Benji Rogers: It’s a funny thing to think of music as being something digital. I was in a studio yesterday that re-mastered the Robert Johnson recordings and I saw the clunky old analogue gear that was required to get these hidden gems into the digital sphere and out to a wider audience. So what came from a man and his guitar early in the last century can now reach people who would never have had access to what was once a niche, rare and specialized item.

The digital revolution means that future generations will have access to a deep, rich and vital context that perhaps escaped generations who did not have these kinds of tools, access and overall reach.

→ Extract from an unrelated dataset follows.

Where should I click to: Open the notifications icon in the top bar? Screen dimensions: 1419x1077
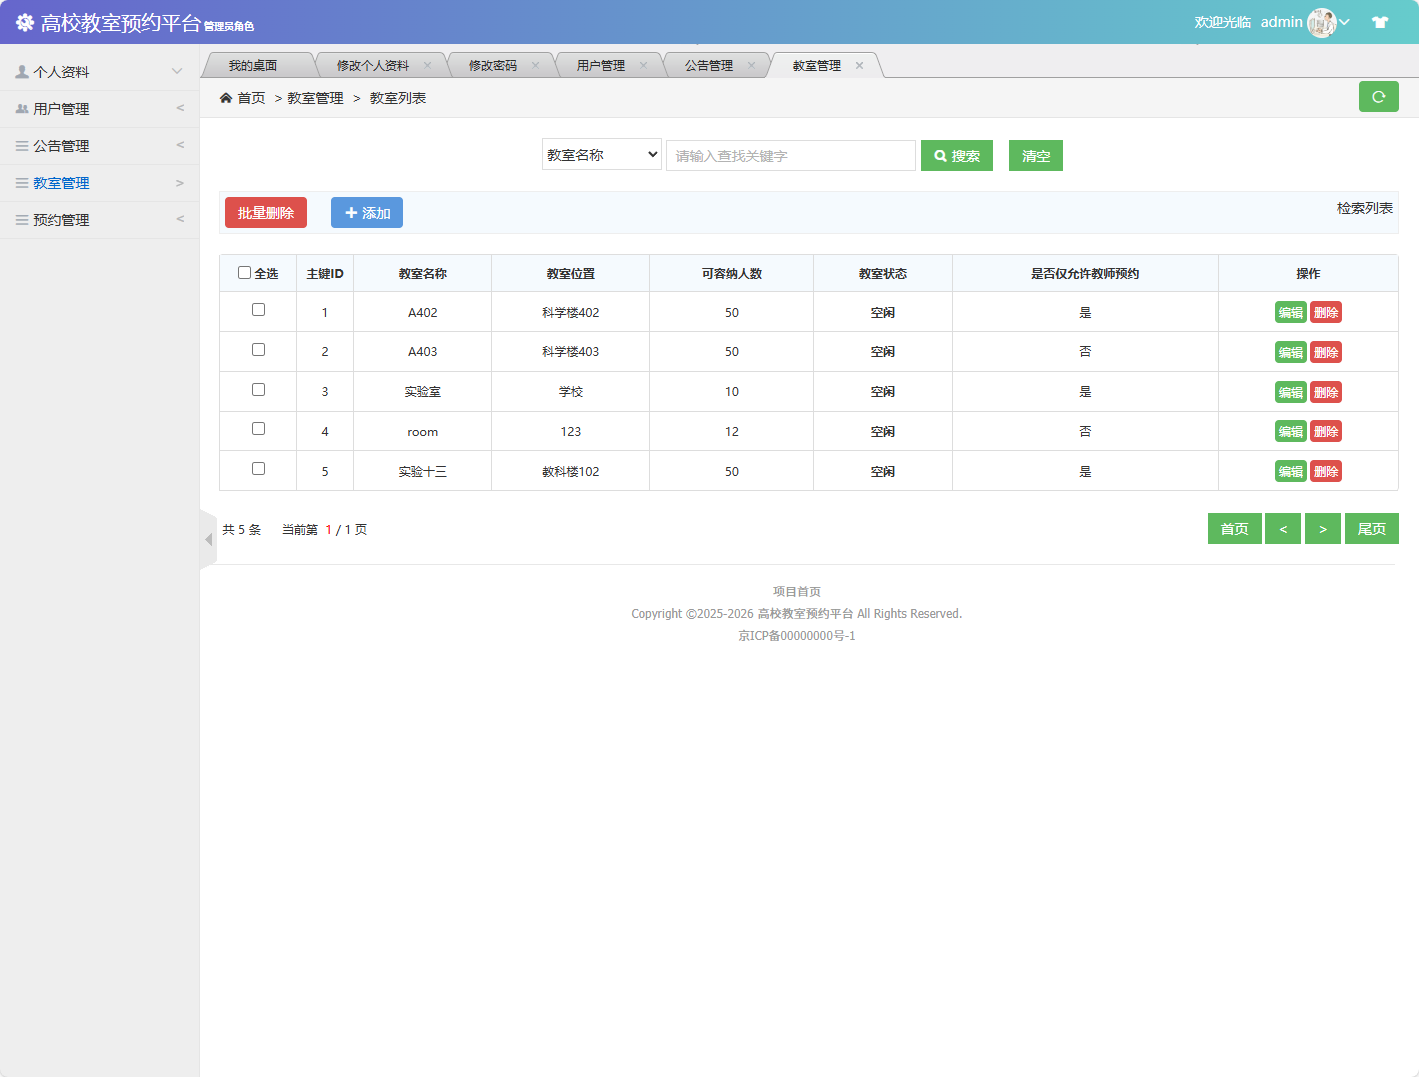[1380, 21]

"I would also say that the tapestry of modern music is in fact rather than being chaotic, is incredibly ordered, but that it needs to be framed from a higher perspective."

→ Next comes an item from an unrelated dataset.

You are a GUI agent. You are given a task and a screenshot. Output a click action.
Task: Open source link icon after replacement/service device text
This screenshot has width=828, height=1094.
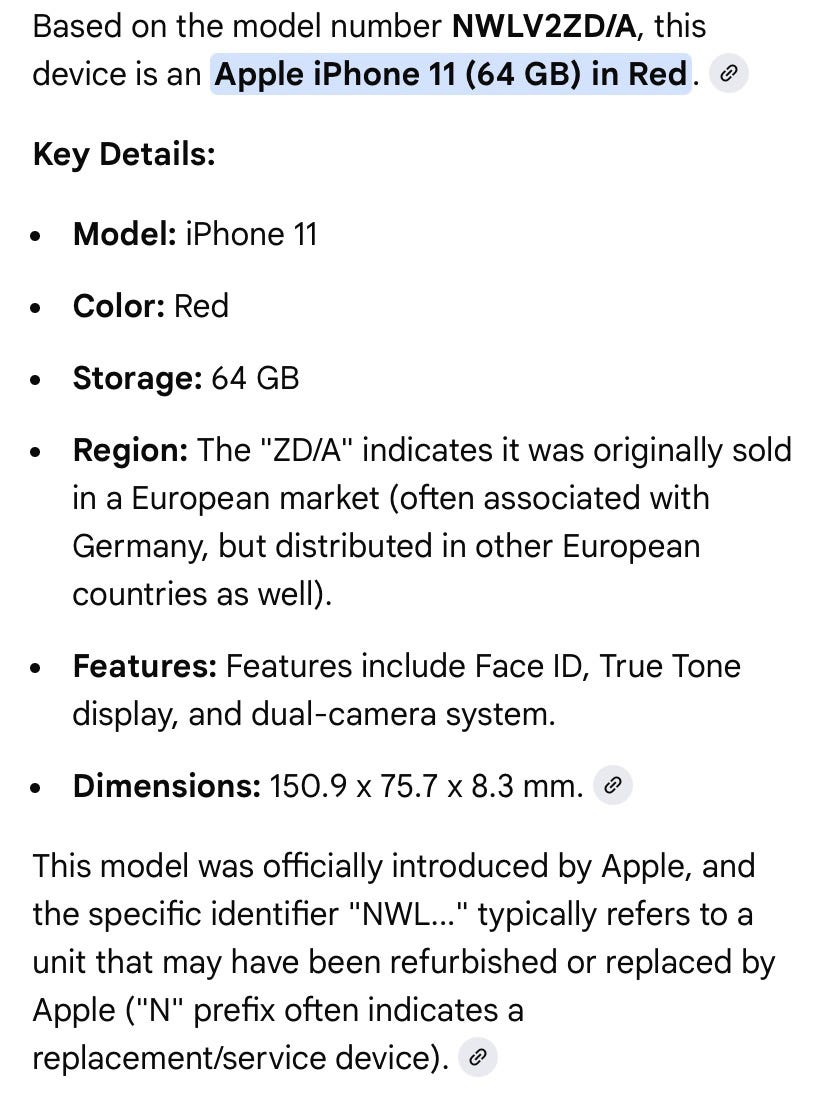point(478,1058)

Direct to fan created music such as that which is made using our platform has no larger gate keeper to please, no barrier to market and in this case is subject to only the limits put on what is technically possible and also by what the fans want to bring into the world and in doing so share. Songs that go viral do so not because they are forced upon you but because they mean enough to your peers that they wish to share them with you. I will occasionally meet an artist, or come across someone through my trusted network that is so good that I just burn to share them with people.

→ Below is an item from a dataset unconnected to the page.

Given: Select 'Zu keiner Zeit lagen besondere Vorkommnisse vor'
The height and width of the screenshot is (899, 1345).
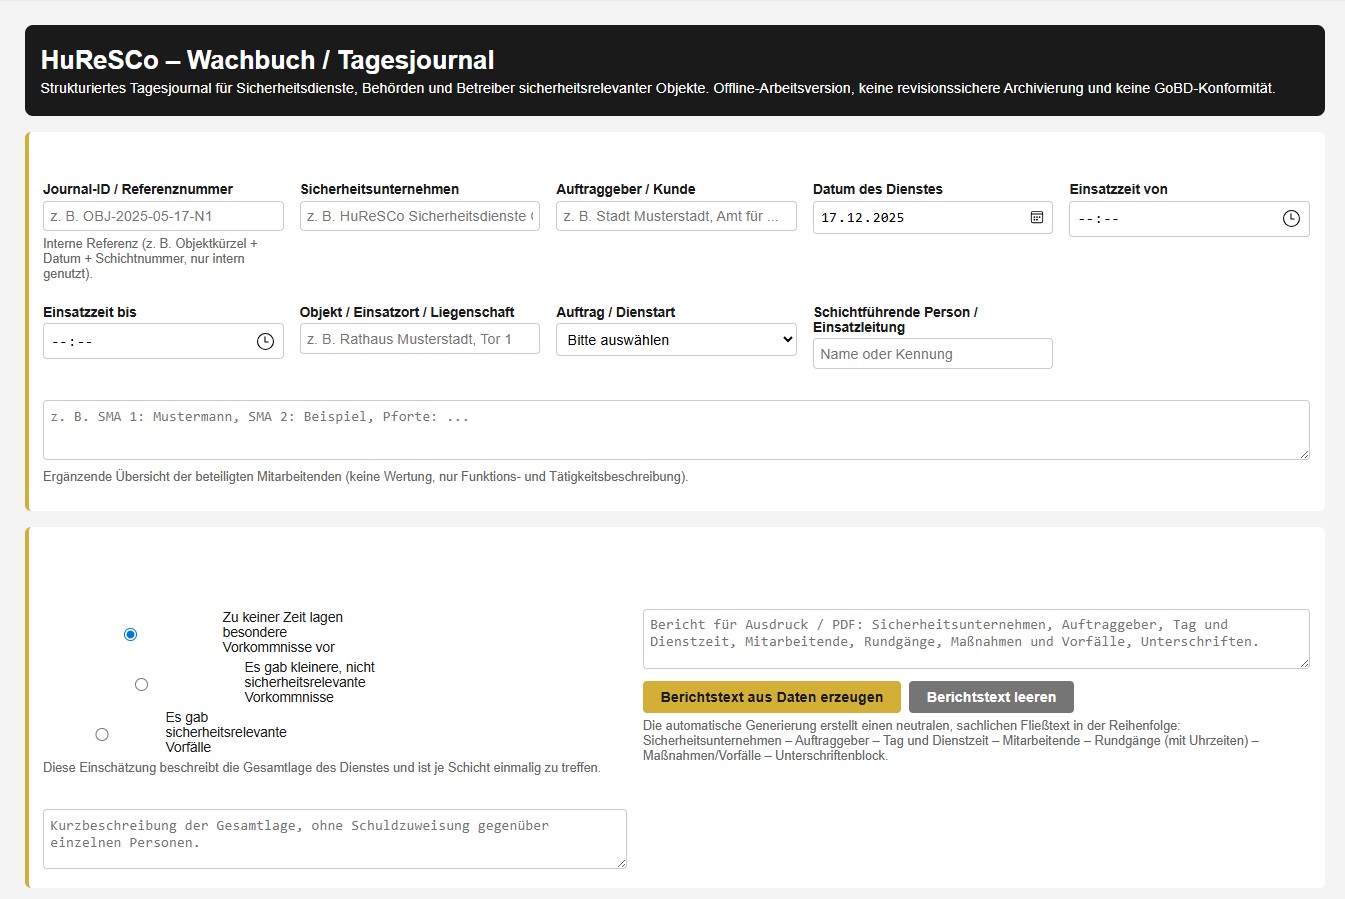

“Oh my god you have to hear…” or “have you hear the new…” are all I need to head straight to the music if it comes from the right place. People, want to share what they love, this can often happen in small groups of people who feel that it is them against the world, and that no one gets their music. But it belongs to them.

The tools for sharing a deeper level of involvement not just in music but in all the arts are really just in their evolutionary stages. This is why it’s my fundamental belief that artists need to focus on involving their fans in not just what they have to sell or “fund” but in all that goes into that process. To offer your fans merely the ability to “fund” or “pre-buy” what you do musically is nothing new. To invite them into the process of what you do and to let them share what they are actively doing and the way in which they are engaging with the music and art that they love will grow a stronger bond that will lead to a more sustainable future.

This may not appeal to all artists and the best part is it doesn’t have to.

The same could be said for the casual fan. If they don’t want to buy in early they don’t have to. But the more creative the artists can be, with the tools now at hand, and the lower the barrier to getting this music made offers something that I feel most fans have always wanted. The ability to choose how they want to interact with and to share the music that they love.